Sudden infant death syndrome (SIDS) represents the leading cause of death in under one year of age in developing countries. Even in our century, its etiology is not clear, and there is no biomarker that is discriminative enough to predict the risk of suffering from it. Therefore, in this work, taking a public dataset on the lipidomic profile of babies who died from this syndrome compared to a control group, a univariate analysis was performed using the Mann-Whitney U test, with the aim of identifying the characteristics that enable discriminating between both groups. Those characteristics with a p-value less than or equal to 0.05 were taken; once these characteristics were obtained, classification models were implemented (random forests (RF), logistic regression (LR), support vector machine (SVM) and naive Bayes (NB)).
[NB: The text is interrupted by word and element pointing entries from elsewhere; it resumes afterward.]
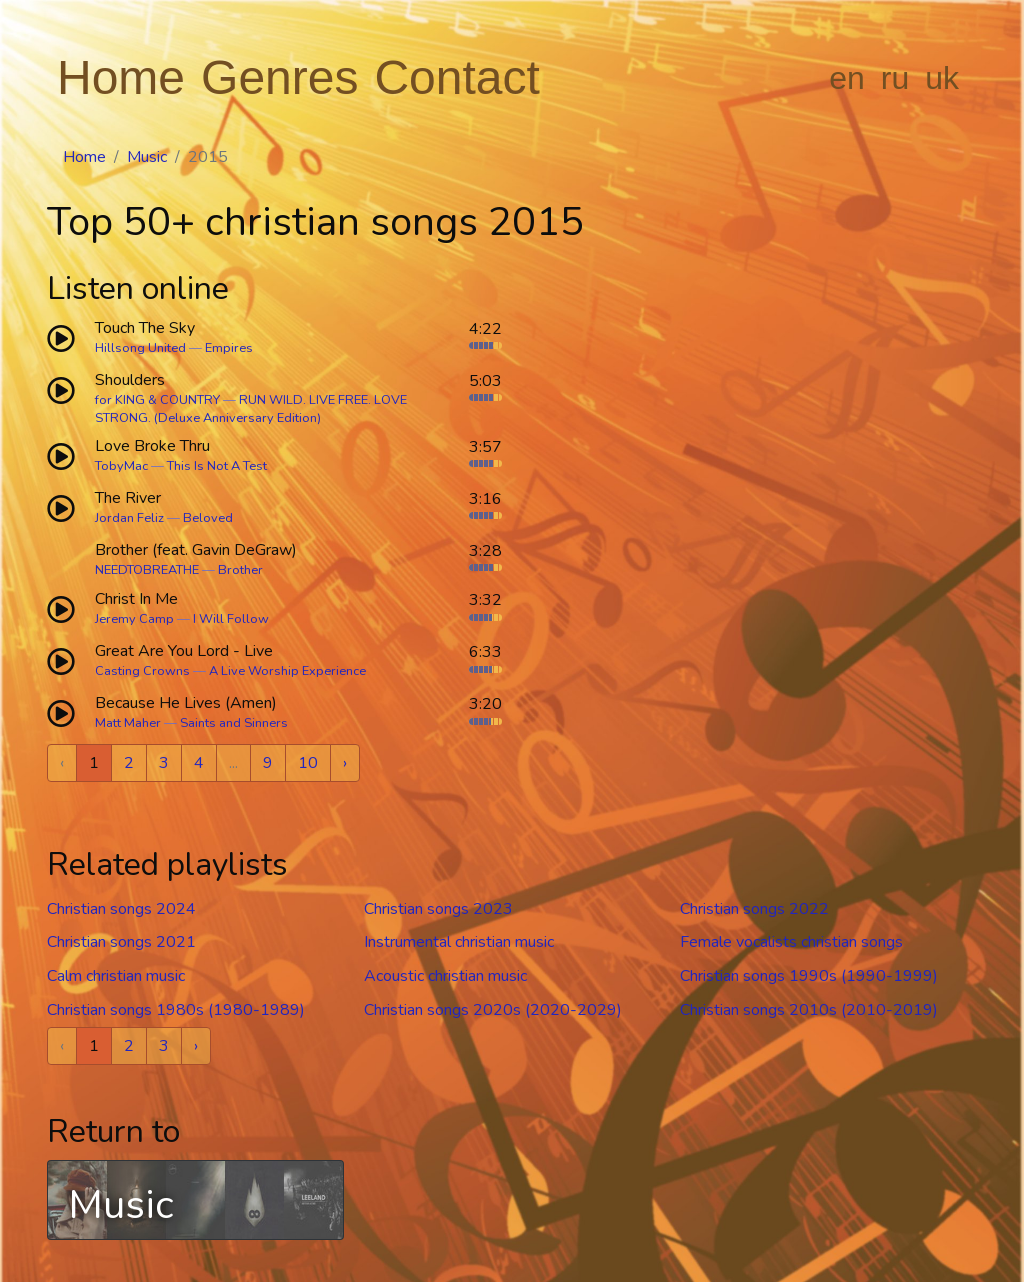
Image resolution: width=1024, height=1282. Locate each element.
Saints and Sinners (234, 723)
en (847, 78)
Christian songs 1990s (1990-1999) (809, 976)
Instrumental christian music (459, 942)
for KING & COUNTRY (157, 400)
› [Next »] (345, 763)
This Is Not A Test (217, 466)
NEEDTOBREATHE (147, 570)
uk (942, 78)
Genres (279, 77)
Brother (240, 570)
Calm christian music (116, 976)
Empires (229, 348)
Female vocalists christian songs (791, 942)
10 (308, 763)
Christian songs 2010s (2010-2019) (809, 1010)
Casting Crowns (142, 671)
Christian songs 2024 (121, 909)
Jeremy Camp (134, 619)
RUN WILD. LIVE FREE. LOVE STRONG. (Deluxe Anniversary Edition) (251, 409)
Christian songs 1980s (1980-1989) (176, 1010)
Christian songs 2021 (121, 942)
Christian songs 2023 (438, 909)
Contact (456, 77)
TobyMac (121, 466)
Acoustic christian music (445, 976)
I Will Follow (231, 619)
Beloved (208, 518)
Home (121, 77)
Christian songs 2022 (754, 909)
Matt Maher (128, 723)
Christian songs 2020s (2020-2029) (493, 1010)
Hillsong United (140, 348)
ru (895, 78)
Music (147, 157)
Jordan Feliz (129, 518)
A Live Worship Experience (287, 671)
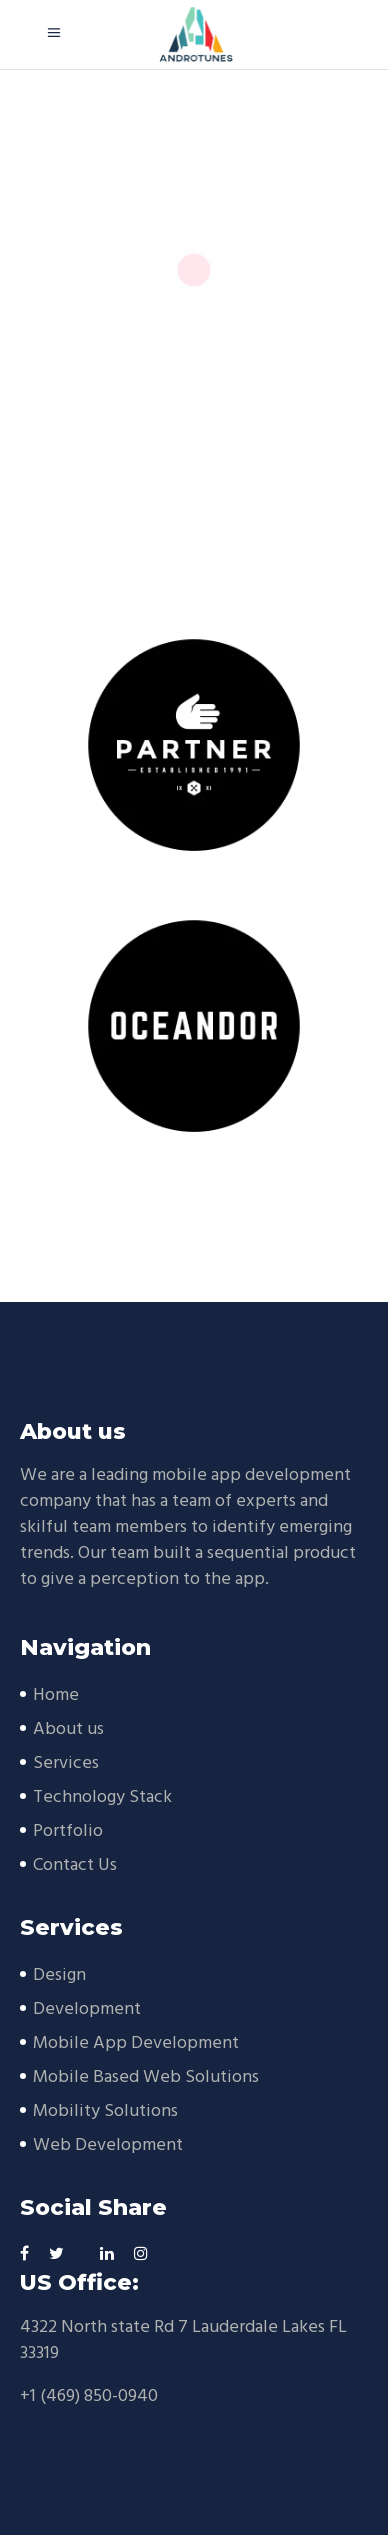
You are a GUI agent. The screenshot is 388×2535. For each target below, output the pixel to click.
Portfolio (68, 1831)
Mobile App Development (136, 2043)
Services (66, 1763)
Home (56, 1695)
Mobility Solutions (105, 2111)
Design (59, 1975)
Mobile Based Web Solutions (146, 2077)
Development (87, 2009)
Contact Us (75, 1865)
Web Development (108, 2145)
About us (68, 1729)
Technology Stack (102, 1797)
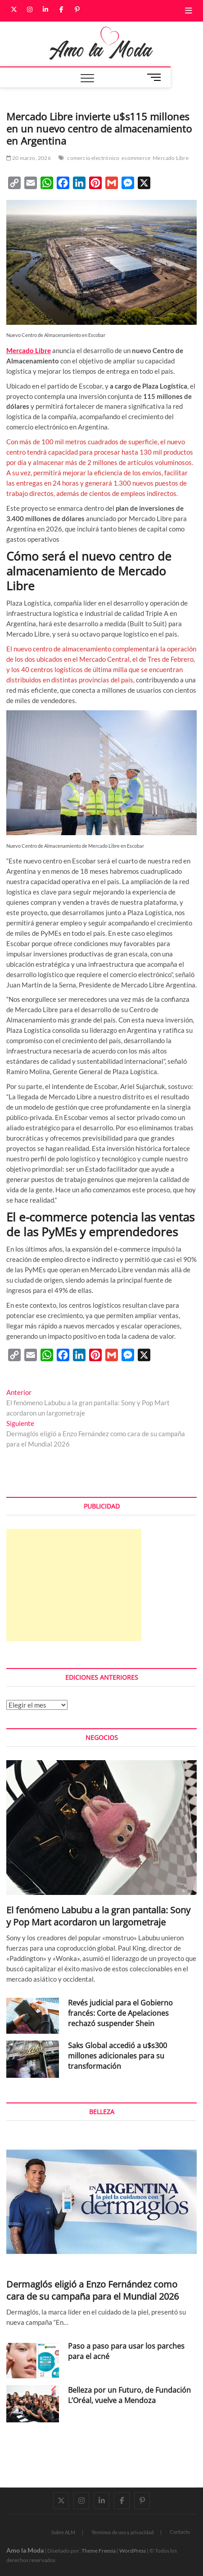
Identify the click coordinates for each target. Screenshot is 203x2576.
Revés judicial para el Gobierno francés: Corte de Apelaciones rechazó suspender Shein (120, 2013)
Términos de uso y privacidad (122, 2532)
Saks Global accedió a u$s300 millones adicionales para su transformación (117, 2055)
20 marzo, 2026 (28, 158)
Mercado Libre (171, 158)
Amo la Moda (25, 2550)
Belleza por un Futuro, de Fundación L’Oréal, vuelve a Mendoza (129, 2395)
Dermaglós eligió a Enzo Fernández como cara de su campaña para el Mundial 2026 (92, 2290)
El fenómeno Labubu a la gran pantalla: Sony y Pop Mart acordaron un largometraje (98, 1916)
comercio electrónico (93, 158)
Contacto (180, 2532)
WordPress (132, 2550)
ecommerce (136, 158)
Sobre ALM (63, 2532)
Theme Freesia (98, 2550)
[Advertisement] (73, 1585)
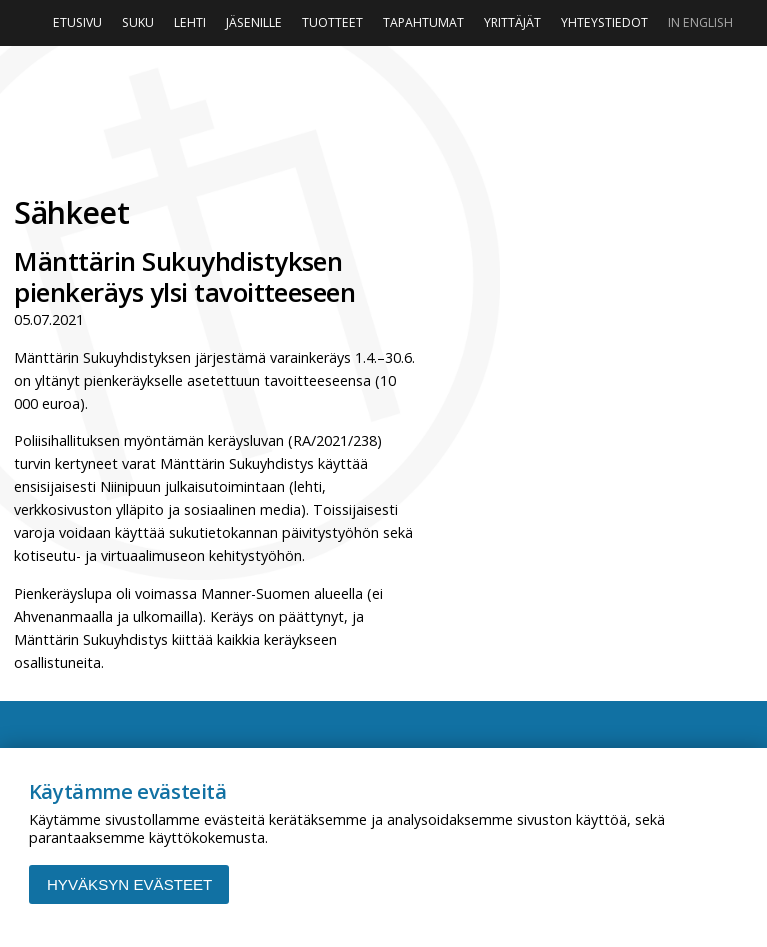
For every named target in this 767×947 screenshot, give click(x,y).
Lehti (190, 22)
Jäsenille (254, 22)
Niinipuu (383, 115)
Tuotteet (332, 22)
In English (700, 22)
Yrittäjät (512, 22)
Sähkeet (71, 212)
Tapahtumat (423, 22)
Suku (138, 22)
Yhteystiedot (604, 22)
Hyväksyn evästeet (129, 884)
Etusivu (77, 22)
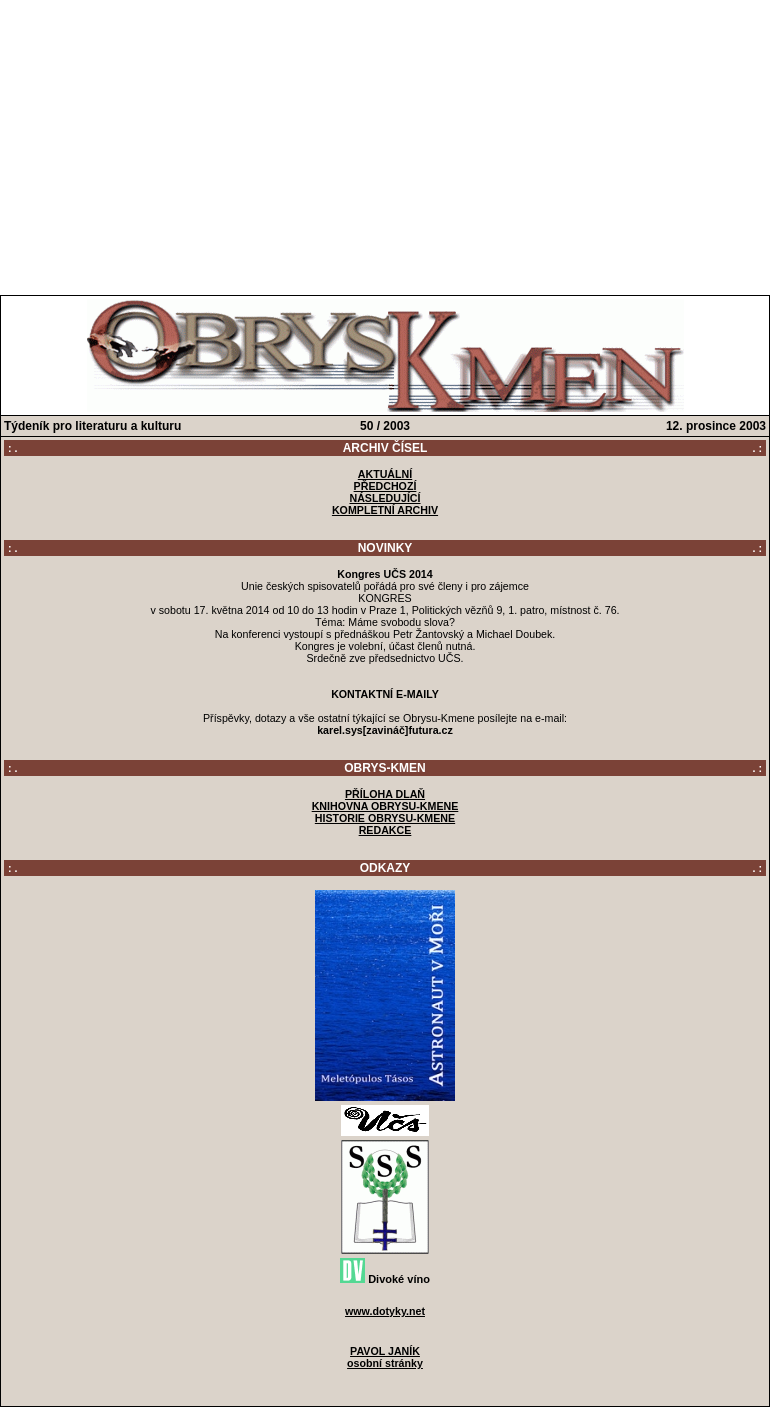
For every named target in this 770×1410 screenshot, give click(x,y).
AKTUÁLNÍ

We used seventy percent of the data for model training, subjecting it to a cross-validation (k = 5) and later submitting to validation in a blind test with 30% of the remaining data, which allows simulating the scenario in real life-that is, with an unknown population for the model. The model with the best performance was RF, since in the blind test, it obtained an AUC of 0.9, specificity of 1, and sensitivity of 0.8. The proposed model provides the basis for the construction of a SIDS risk prediction computer tool, which will contribute to prevention, and proposes lines of research to deal with this pathology.

Keywords: SIDS; biomarker; glycerophospholipids; lipidomic; machine learning; metabolomic.

Grants and funding

This research received no external funding.